Carissimi Lettori e Amici di Old Friends & New Fancies,
Recensiamo oggi un libro quanto mai "attuale", perché in esso, lasciando inalterata la struttura del romanzo originale, l'"Autrice" (così si definisce Anne Wrightwell, sebbene di lavoro ne abbia fatto ben poco) ha modificato il genere di ciascun nome proprio, articolo, pronome e aggettivo dal maschile al femminile e viceversa, con un autentico e totale genderswitch.

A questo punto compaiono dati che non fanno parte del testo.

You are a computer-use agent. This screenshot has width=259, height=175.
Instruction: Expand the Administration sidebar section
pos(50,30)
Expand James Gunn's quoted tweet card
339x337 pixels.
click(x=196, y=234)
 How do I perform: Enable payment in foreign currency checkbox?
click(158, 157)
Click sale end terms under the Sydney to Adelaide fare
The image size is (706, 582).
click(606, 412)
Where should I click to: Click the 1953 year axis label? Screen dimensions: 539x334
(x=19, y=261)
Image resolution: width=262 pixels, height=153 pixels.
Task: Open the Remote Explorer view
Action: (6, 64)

Dato che anche Stephenie Meyer ha avuto una trovata simile in occasione del decennale dall'uscita di Twilight, con Bella che diventa Beau ed Edward che diventa Edythe, invertendo i ruoli in Life and Death: Twilight Reimagined, è evidente che in molti abbiano cavalcato l'onda della moda del genderswitch applicandolo ad alcuni classici, ed era logico che Pride and Prejudice - che per ammissione della stessa Meyer è la fonte d'ispirazione di Twilight, e che è probabilmente il romanzo più rivisitato al mondo - fosse uno dei primi a cadere sotto il bisturi virtuale di autori che sono a metà strada tra lo sciacallo e il chirurgo di Casablanca.